Methods of renal replacement therapy and the course of the early postoperative period in patients with acute kidney injury following cardiac surgery involving cardiopulmonary bypass
Abstract
Acute kidney injury (AKI) following cardiac surgery involving cardiopulmonary bypass is associated with increased mortality and prolonged intensive care unit (ICU) stays. The optimal choice of modality and regimen for renal replacement therapy (RRT) remains a matter of debate.
The aim of the study was to assess the incidence of AKI in patients following cardiac surgery and the impact of different RRT methods on the course of the early postoperative period in this patient group.
Methods. A total of 5,289 patients who underwent cardiac surgery between 2022 and 2025 were included in the retrospective study. AKI was defined according to KDIGO criteria. All adult patients requiring dialysis treatment were divided into groups based on the modality and regimen of RRT: intermittent haemodialysis (IHD, n=20), slow low-efficiency dialysis (SLED, n=21) and continuous renal replacement therapy (CRRT, n=17). The primary endpoint of the study was in-hospital mortality.

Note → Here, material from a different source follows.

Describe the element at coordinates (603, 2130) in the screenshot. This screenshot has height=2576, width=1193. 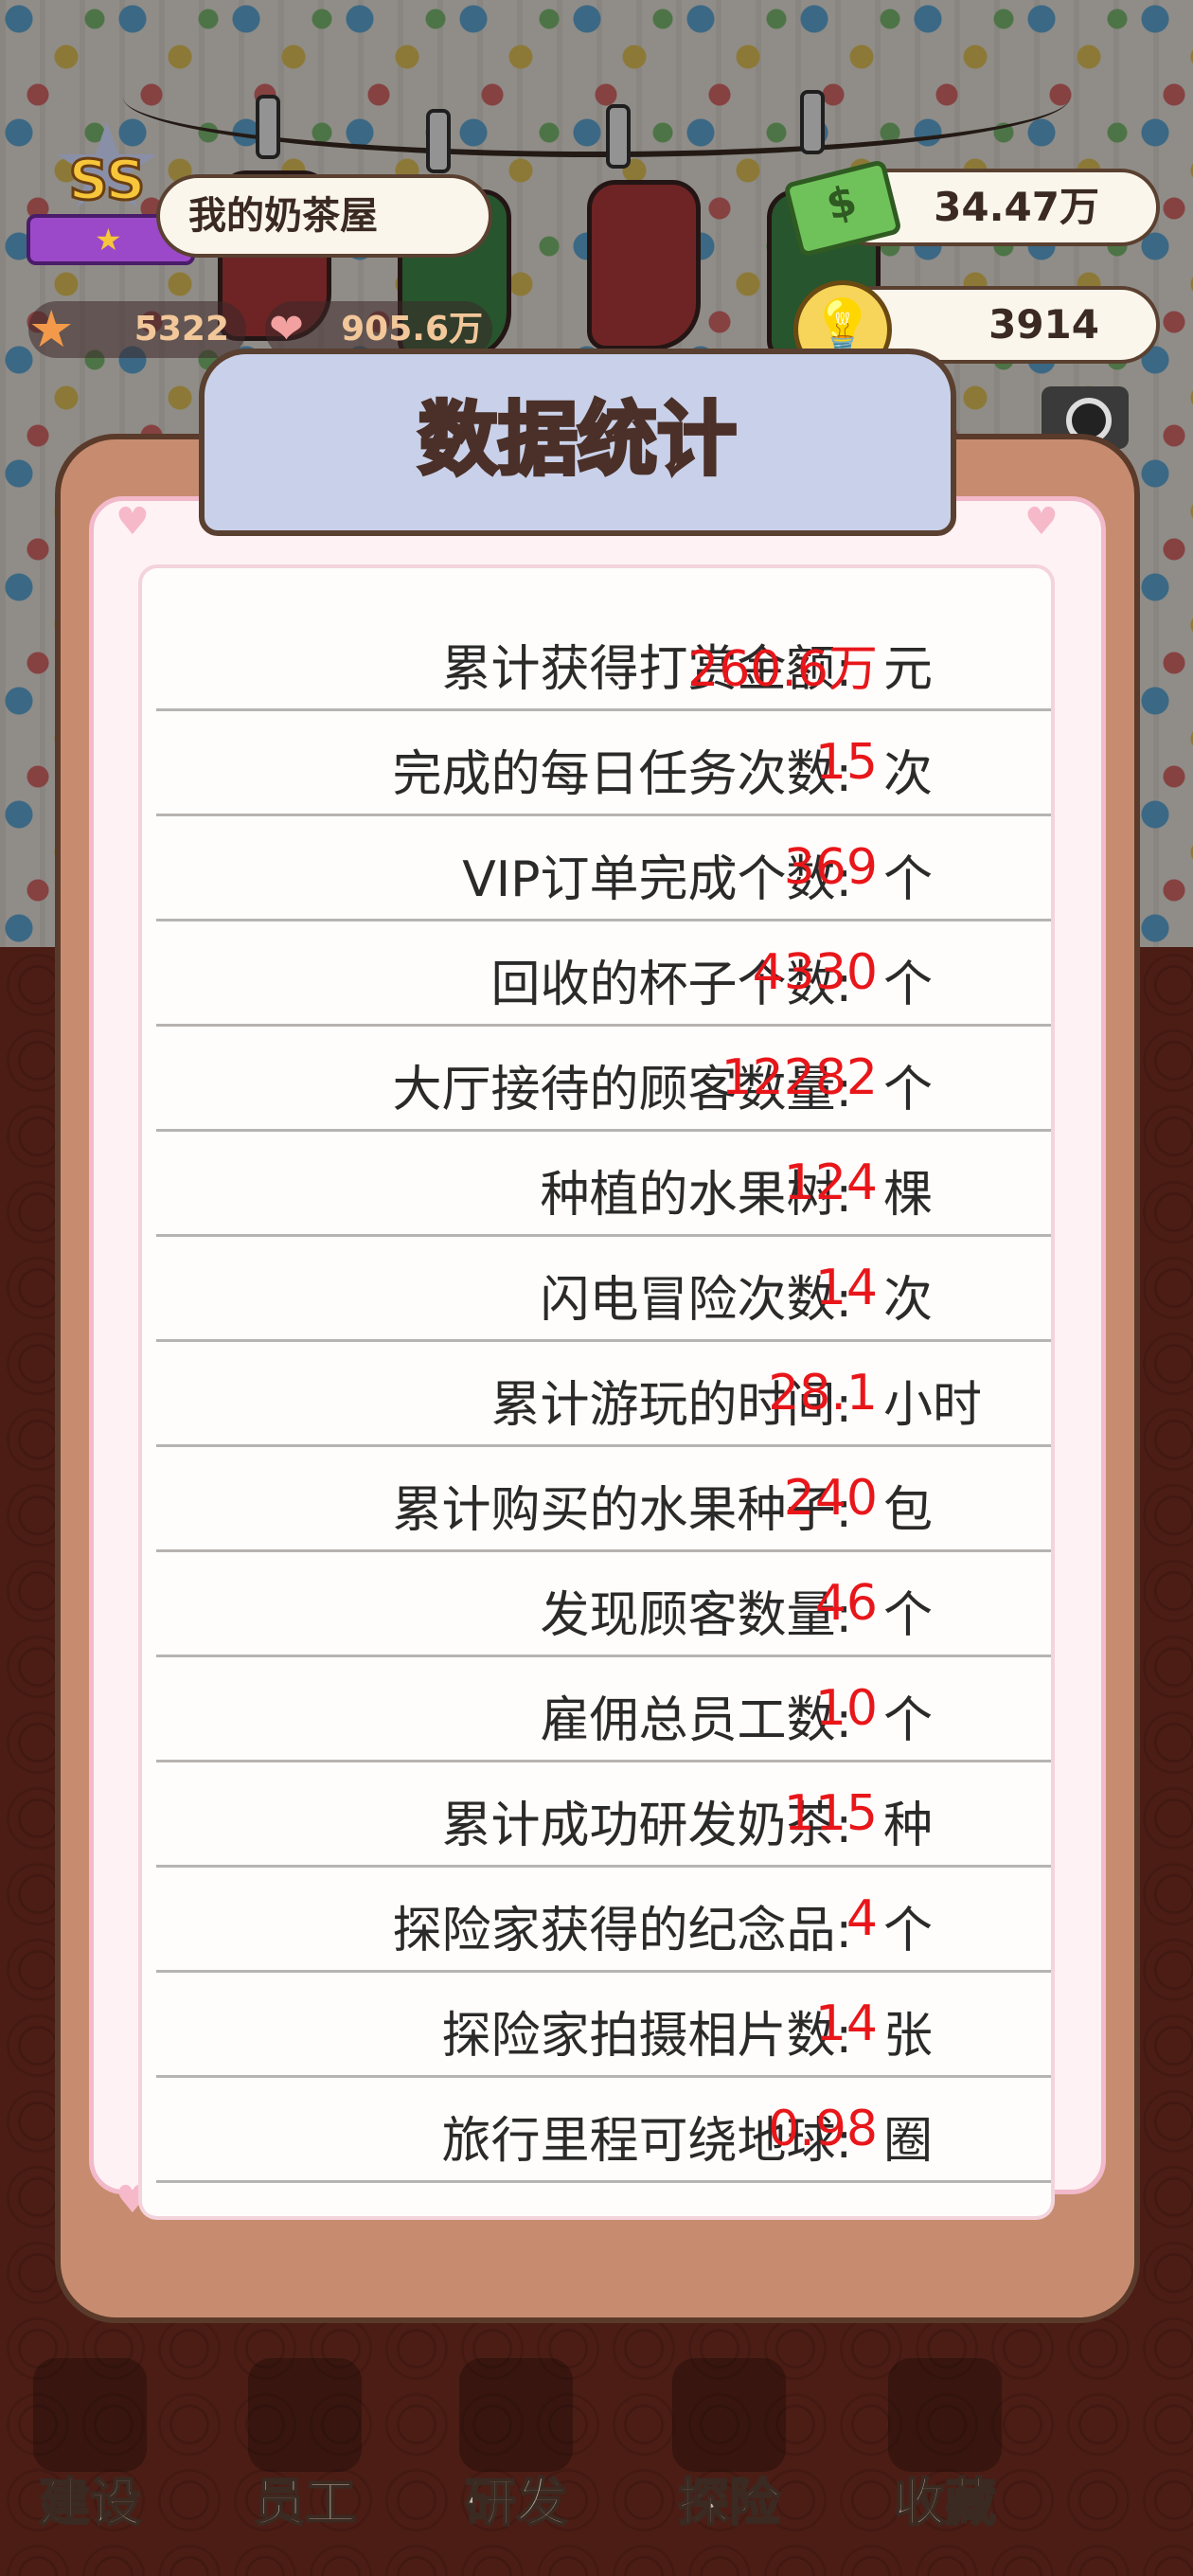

Results. Of the total number of patients who underwent cardiac surgery, acute kidney injury (AKI) developed in 1,358 cases (25.7%), of whom 58 (4.27%) required treatment with continuous renal replacement therapy. The patient groups were representative in terms of demographic, laboratory and intraoperative characteristics. In the CRRT group, compared with the IHD and SLED groups, a significantly faster normalisation of creatinine and lactate was observed (p<0.05 on days 1–14), more stable mean arterial pressure (p=0.032–0.041), lower requirement for invasive support (12.9±5.8 vs 21.3±7.5 in the IHD group and 18.1±6.8 in the SLED group; p=0.013) and duration of mechanical ventilation (CRRT – 34 [24–60] hours vs 68 [42–110] in IHD and 52 [36–88] in SLED; p=0.018). Furthermore, patients in the CRRT group had shorter lengths of stay in the ICU (10 [4–15] days; p=0.048) and overall hospitalisation (19 [11–29] days; p=0.028).
In the CRRT group, in-hospital mortality was 23.5% compared with 45.0% in the IHD group and 38.1% in the SLED group (p=0.372); however, in multivariate analysis, CRRT treatment was significantly associated with a reduced risk of death (OR 0.50; 95% CI 0.23–0.99; p=0.048). Independent predictors of mortality were lactate, MODS, duration of mechanical ventilation, sepsis and maximum VIS.
Conclusions. The incidence of acute kidney injury (AKI) in patients following cardiac surgery involving cardiopulmonary bypass was 25.7%; one in every four to five (4.27%) patients with AKI required renal replacement therapy. Compared with other methods, CRRT is associated with better early outcomes regarding the course of the early postoperative period and a reduced risk of mortality after adjustment for disease severity, particularly in haemodynamically unstable patients.